4) Easier to clean slot, with less buildup.
It is easy to clean my current screens, but not the slot.
Plus I do not have anything blocking light from hitting slot.
5) A bit smaller.
It was built with the old sizing rules.
It will still be a standard two sided waterfall type scrubber. LED lights.
I looked a lot at the new UAS, but I am not sold on that.
As reference, my old version 3 thread is here:
http://algaescrubber.net/forums/showthread.php?605-Version-3-ATS-Vertical-LED-bigger
Versions 1 and 2 are around somewhere on these forums as well, but so old I forgot where.
Lots of details and pictures to follow over the next few weeks.
Here is the basic idea. Side view.
Water comes in from main tank, down into sump, up through scrubber, to main pipe with slot.
Screens are just touching the water.
LEDs on each side.
The LEDS need to be mostly sealed, since water level comes up when pumps are off.
The safety drain is above the scrubber. If slot fills with algae, I can't have my main tank overflow.
Anything brand new in LEDs these days???
My current leaning:
I will have a single Mean Well LPC-60-1050 constant current driver.
It will drive two strings in parallel. One string for each side of the scrubber.

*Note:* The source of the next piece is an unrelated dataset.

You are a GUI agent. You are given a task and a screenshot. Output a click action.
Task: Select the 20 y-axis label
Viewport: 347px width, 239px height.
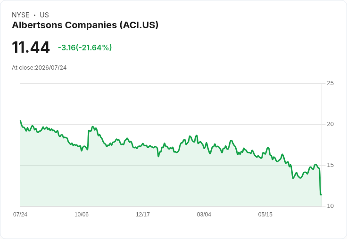click(x=330, y=124)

So each string is 525 mA, from 9-48Vf.
I partly chose that because I happen to have one already.
But also because the lower 525 mA means more LEDs (1W per), so a bit
better distribution than using 700 mA. Also slightly more efficient.
Each string will have 4 sets of:
2 x Philips Rebel ES 660nm Deep Red LED
1 x Cheap standard Red LED (roughly 620 nm)
1 x Cheap warm white LED (which fills in spectrum, and also gives a bit of blue)
So 32 total for scrubber, roughly 38 watts.
MorganAtlanta
01-22-2013, 07:43 PM
Will you need some active cooling on the LEDs since they will be "mostly sealed"?
Will you need some active cooling on the LEDs since they will be "mostly sealed"?
I definitely need something.
But fans are out.
I will probably mount all the LEDs on a flat aluminum plate like the previous ones.
I may then extend the plate up, and put some big heat sinks on that.
But still thinking about it.
Alternately is to figure out some way to dump the heat into the tank.
Since I run the ATS at night, the extra heat is a benefit, not a problem.
MorganAtlanta
01-23-2013, 04:51 AM
Could you mount them on square aluminum tubing and blow air through it? Make it like a U and blow air in one side and let it come out the other? Put the fan remote and blow the air through a hose so the fan isn't exposed to salt?
Could you mount them on square aluminum tubing and blow air through it? Make it like a U and blow air in one side and let it come out the other? Put the fan remote and blow the air through a hose so the fan isn't exposed to salt?
Very good idea. I had not thought of a remote fan on a hose, That solves they key issue.
To take it further : I need standoff supports in the LED box, so that the box does not collapse if it ends up submerged.
I could make those in a maze like pattern, for airflow. That way I can still mount the LEDs to the plate.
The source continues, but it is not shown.